In the interest of getting it off my chest, and thus (with any luck), off my mind: I’ve been eaten up by the gimmes. (It’s strange, confession really IS good for you.)
Not a surprise, really. I’ve been quite focused on purging, cleaning and organizing, which is great, but since it’s been rather intermittent, it creates a bit of mental vacuum.
Which leads me to ….
A new laptop. We knew this. I’ve wanted a new one since 2006, but have held off in part thanks to Kira’s post about saving old computers and knowing it’s not in the budget. If I were to give in, I’d still have to wait until Black Friday, so it’s really just best to get a replacement battery. It’s just a matter of finding a reputable place to buy from. Decision: Get a new battery. Hold for another 3 years.
A new business/interview suit. Because I want to look snappy. (Uh- huh. That’s the whole of it.) Not a good enough reason, when the suit fund’s still a fledgling. Decision: on hold.

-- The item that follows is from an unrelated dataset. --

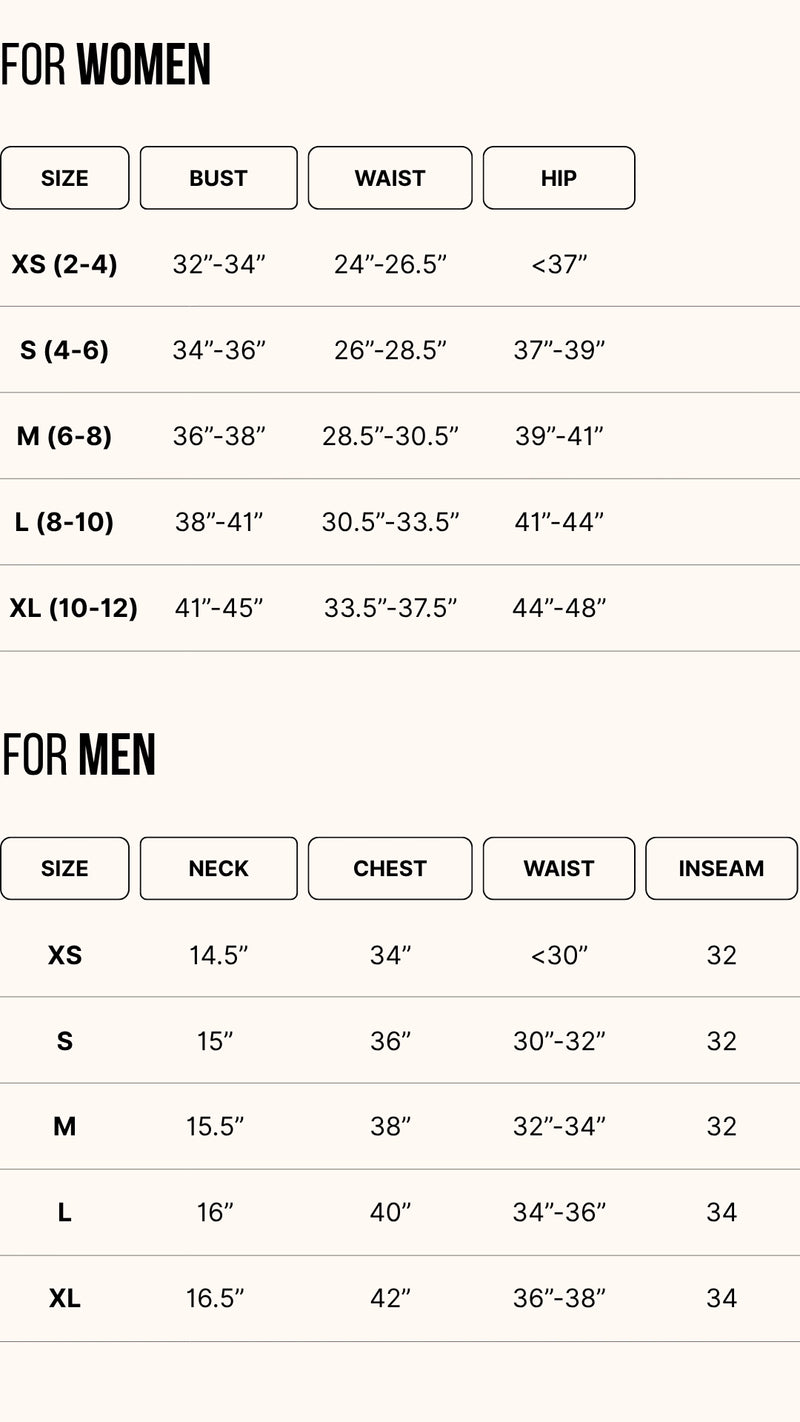Select the men's XL size label
This screenshot has width=800, height=1422.
coord(65,1298)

A cruise. HS friends and I have been talking about going on a little 3-4 day cruise to Mexico together for years. It’s been about six years now. Girlfriend and I were on the phone yesterday and she’s determined that we’re really going to do it!! And she wants to go in November. Lordy. Well, I have $268 in the travel fund. This could be a birthday gift for BF, since he was just complaining that we *never* travel together because of my schedule. I’d have to scare up another $300. Decision: maybe, because it’s a potential birthday gift and right now I just have a cute toy for him.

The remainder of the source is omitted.